Вдруг как запрыгают светлые капли, как засверкают. То-то потеха! Набросились на зеленое, шумят, шебаршат: буйную какую-то школу ребятенок выпустили на перемену – и они подняли веселый содом.

И опять смотрит солнце – еще яснее: умылось. Апрельские слезы – недолги.

Дома. В передней – противные Алексевны калоши глубоченные и шугайка висит, рыжая. Значит…

Мать вышла Насте навстречу – с низким поклоном:

– Пожа-алуй, дочка дорогая, пожалуй, любезная!

И начинается. Все, до последнего – и как же ее стыд не зазрит! – все рассказывает, подхихикивает Алексевна. Настя к стене прислонилась, руки – за спину. «Господи, помоги, Господи… А Коля – говорил, что не верит уже и что надо выйти из детских рамок. Нет, Господи, нет, помоги!»

Мать зажигает новую папиросу:

– Ну, что же, правду сказывает Алексевна-то? А?

– Пра… правду, – сгорела вся Настя, но глаз не опустила.

– Правду, а? Сознается, глаза еще пялит, а? Да если ты с этих пор… Что же из тебя выйдет-то? Господи-батюшки, наградил ты меня!
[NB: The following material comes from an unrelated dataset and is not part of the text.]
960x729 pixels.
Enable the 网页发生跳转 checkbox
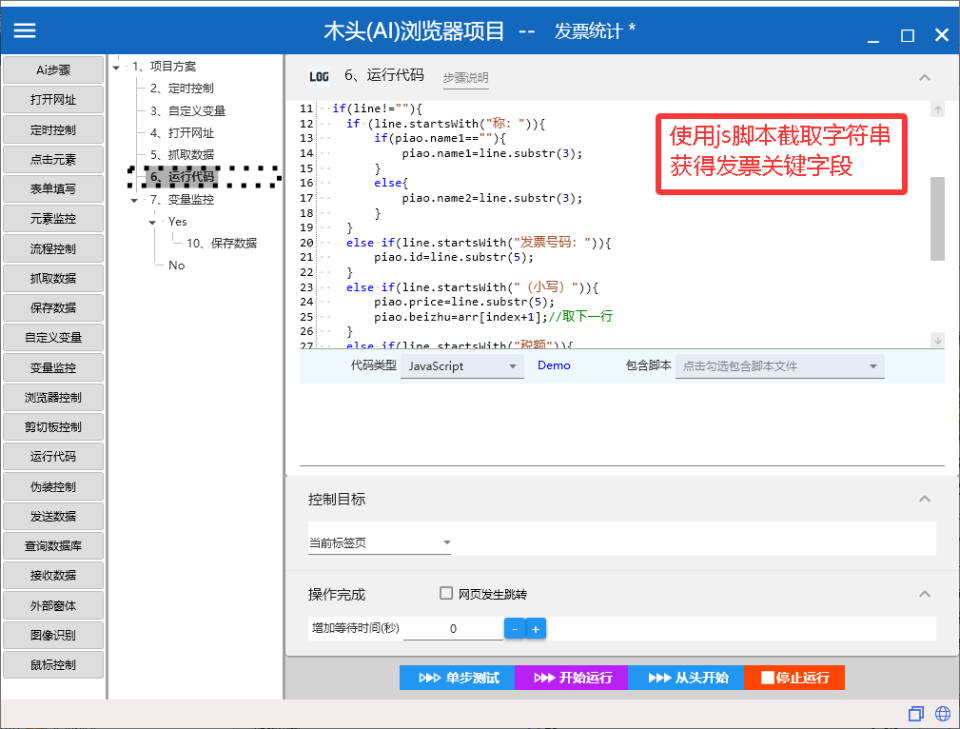click(x=446, y=592)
Алексевна главой покивает, вздыхает, гладит бархатный свой ридикюлец: о-хо-хо-хо!

– …А этого, героя твоего – я его юбошничать оту-чу-у, – мать стучит мослаком по столу, – я его отучу-у! Нынче же вечером вот поеду – и директору реальному все расскажу. Попрут – так ему и надо: не юбошничай.
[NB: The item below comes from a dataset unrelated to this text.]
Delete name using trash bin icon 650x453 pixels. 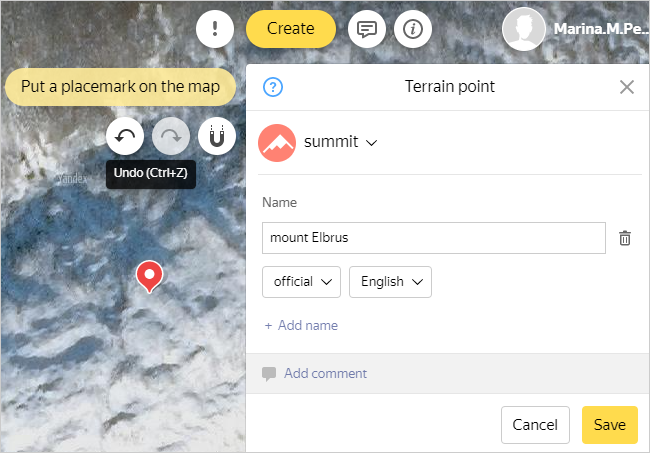click(625, 238)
Нет, вот оно когда – ужасное-то… Очень тихо Настя сказала:

– Хорошо. Если ты, правда – директору, то я знаю, что сделаю…

Что же: только посильней перевеситься за окно – и вся недолга. Небось тогда мать пожалеет, да уж…

– Каково? Она ж еще смеет грозить? Пошла си-ю мину-ту в мою комнату, и чтоб шагу не смела. Удерет? Ну, не-ет, чтоб не удрала… Да ты, никак, Алексевнушка, уж уходишь? Ну, прощай, прощай, спасибо. В воскресенье-то, обедать, гляди, не забудь.

…Чтобы не удрала дрянь-девчонка, отобрала мать у Насти чулки-башмаки и в комод их приперла.

Одна осталась. Села Настя на кровать, согнулась, тоненькая, в три погибели, спрятала слезы в подушку.

«Как все ужасно, как все стыдно. Если правда – директору, так ведь это же… Ну, его хоть, по крайней мере, так – босого – не запрут. Вот ведь, не зря он говорил о неравноправии девочек с мужчинами… Вот, отсутствие демократического строя, неравноправие – вот теперь и сиди без чулок, позорно».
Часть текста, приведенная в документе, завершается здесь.